Clinical timelines, economics, and an oral obesity program
Biomea Fusion is running two phase II studies in type 2 diabetes that Erdtmann said are funded through their primary endpoints, with readouts expected in the fourth quarter. He said the company’s type 1 diabetes effort had been slowed by the prior hold and that data from patients who completed dosing would be presented in the second quarter once the study is fully vetted. He also described the company’s ambition to reach phase III after discussions with the FDA following phase II, with an internal goal of becoming a phase III company next year.
Erdtmann also discussed where icovamenib may fit in the treatment pathway, arguing that delaying or preventing progression to insulin could offer a meaningful healthcare economic impact. He cited an estimate of roughly $20,000 per patient per year in costs once patients move into insulin-dependent care and said the company hopes icovamenib could provide another option before that transition, though he acknowledged the durability of effect is still being studied.
In obesity, Erdtmann said the company is developing an oral GLP-1–related compound designed to improve patient experience and persistence, citing a U.K. study he said found seven out of ten patients discontinue GLP-1 therapy even when the drug is free. He said the goal is a more patient-friendly pharmacokinetic profile, including improved bioavailability and potentially longer half-life with less “peak to trough” effect.
He presented early animal results comparing weight reduction to data published by Carmot in monkeys, stating Biomea Fusion’s compound showed slightly better mean weight reduction with reduced variability across animals.
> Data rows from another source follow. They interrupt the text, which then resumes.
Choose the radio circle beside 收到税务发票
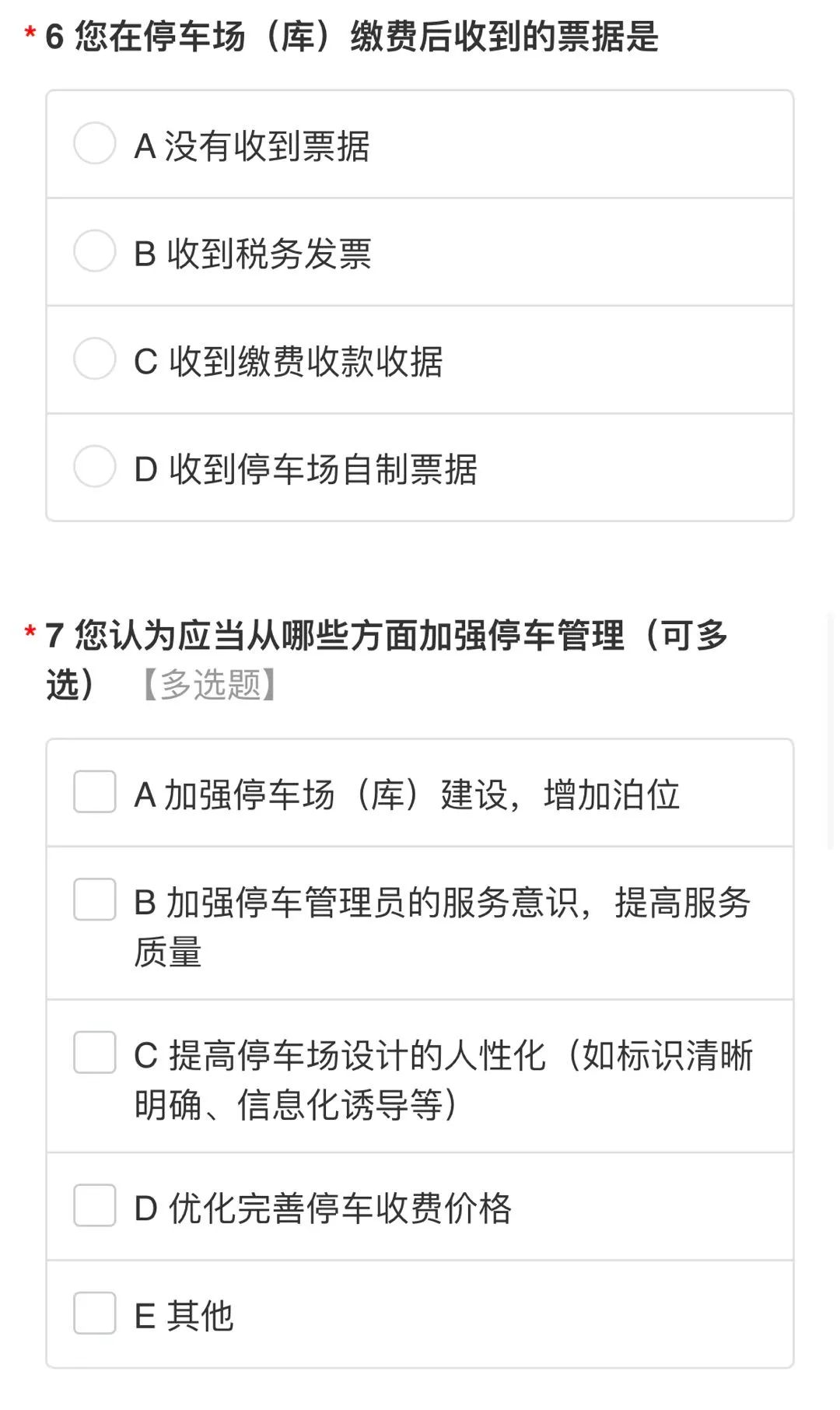The image size is (840, 1410). click(95, 251)
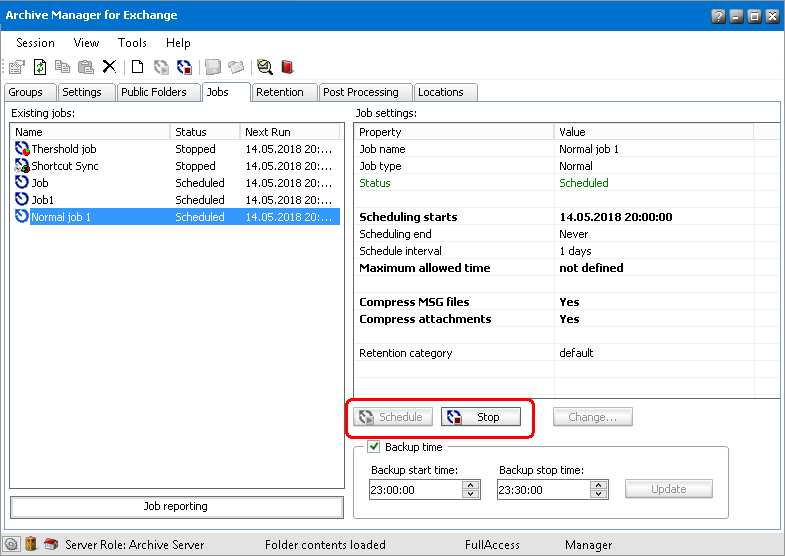Click the gear icon in status bar

tap(12, 544)
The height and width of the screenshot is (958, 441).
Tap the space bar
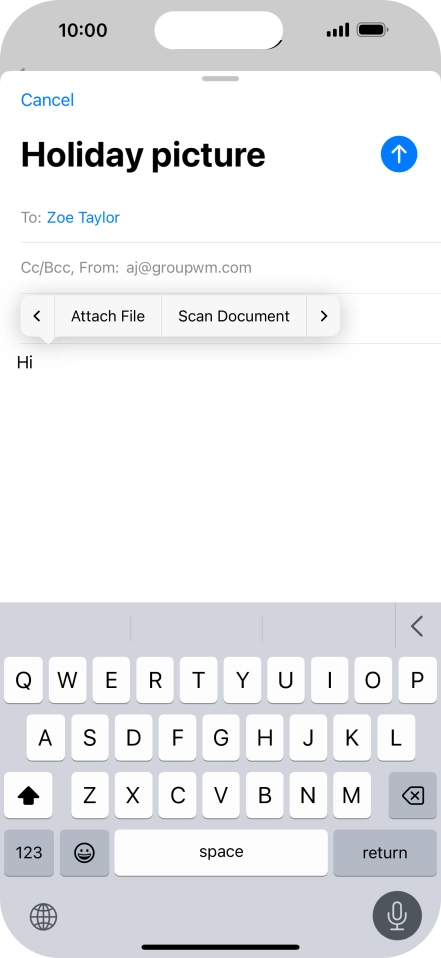[x=221, y=852]
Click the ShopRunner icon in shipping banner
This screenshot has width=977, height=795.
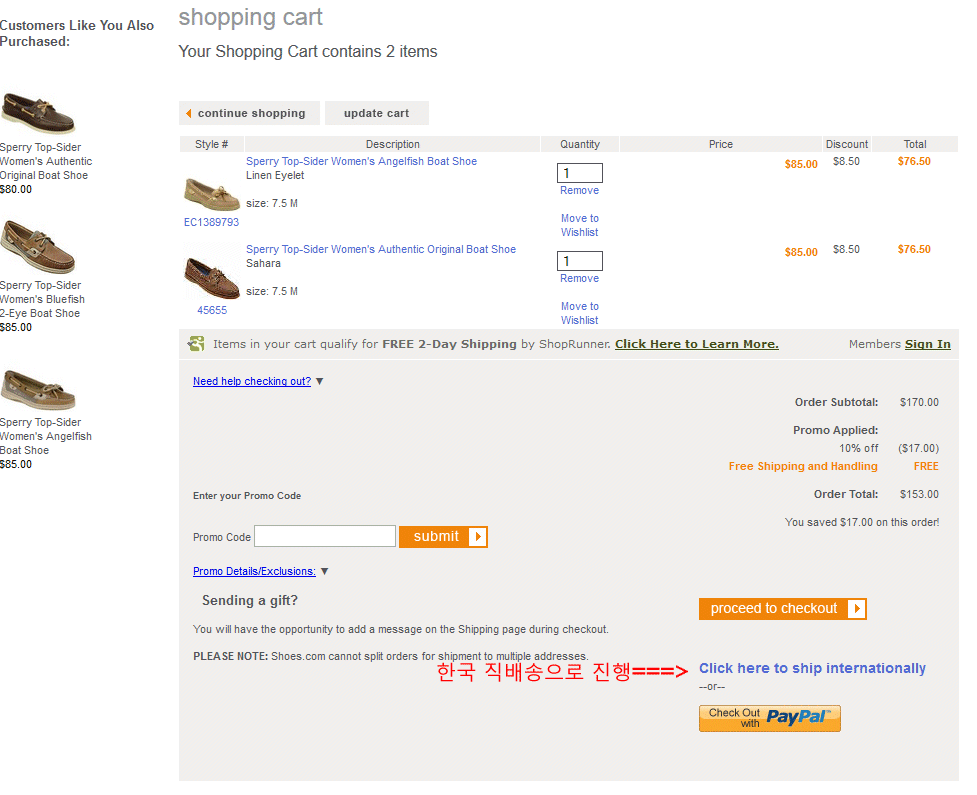[196, 344]
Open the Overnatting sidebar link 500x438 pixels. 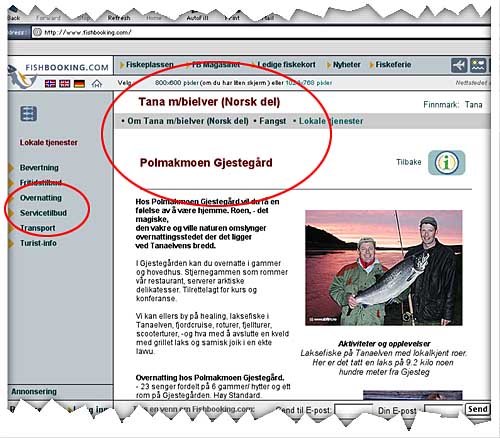coord(41,198)

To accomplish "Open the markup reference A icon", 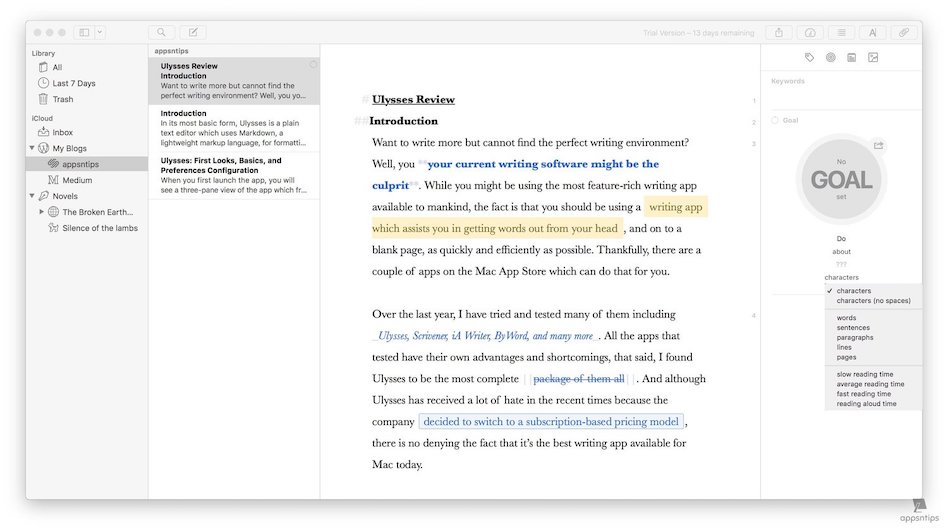I will click(873, 32).
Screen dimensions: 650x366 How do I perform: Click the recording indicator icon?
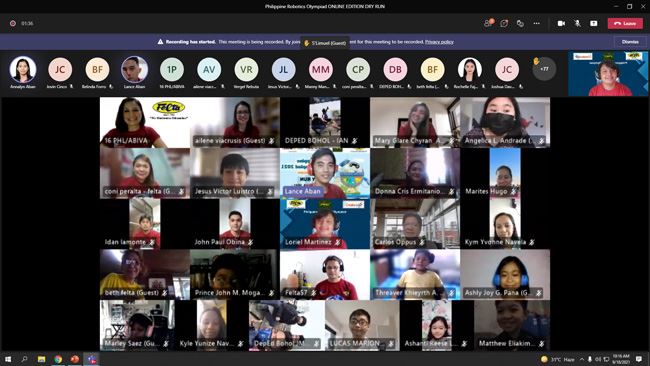(13, 23)
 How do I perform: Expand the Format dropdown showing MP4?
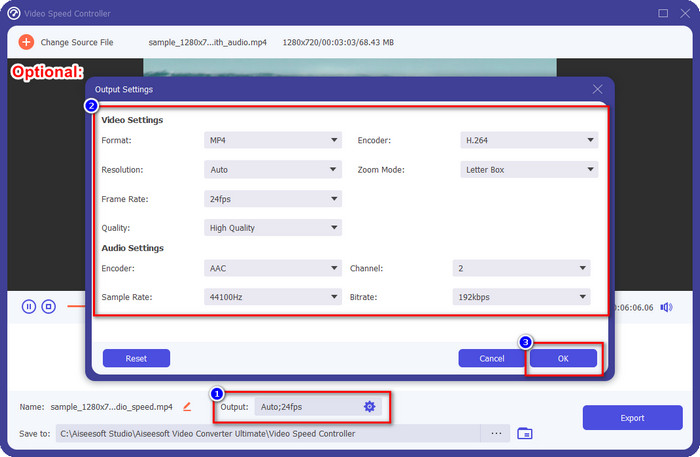tap(273, 141)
The obesity program is in a phase I study with single-ascending-dose and multiple-ascending-dose components, and Erdtmann said the company expects data by the end of the second quarter, calling it a near-term value driver.
During Q&A, Erdtmann said the company does not yet know whether patients will require redosing over time and plans follow-on studies to track HbA1c and assess durability. He reiterated the intent to remain non-chronic (“one and done”) where possible, while noting that redosing could be explored in later studies after advancing the core program.
About Biomea Fusion (NASDAQ:BMEA)
Biomea Fusion, Inc (NASDAQ:BMEA) is a clinical‐stage biopharmaceutical company headquartered in Carlsbad, California. The company is dedicated to the discovery and development of small molecule therapies that target epigenetic regulators implicated in cancer. By leveraging a proprietary chemistry and drug discovery platform, Biomea Fusion aims to design precision medicines that modulate gene expression pathways involved in the initiation and progression of hematological malignancies and solid tumors.
The company’s lead clinical asset, BMF-219, is an orally bioavailable inhibitor of the menin–mixed‐lineage leukemia (MLL) protein–protein interaction.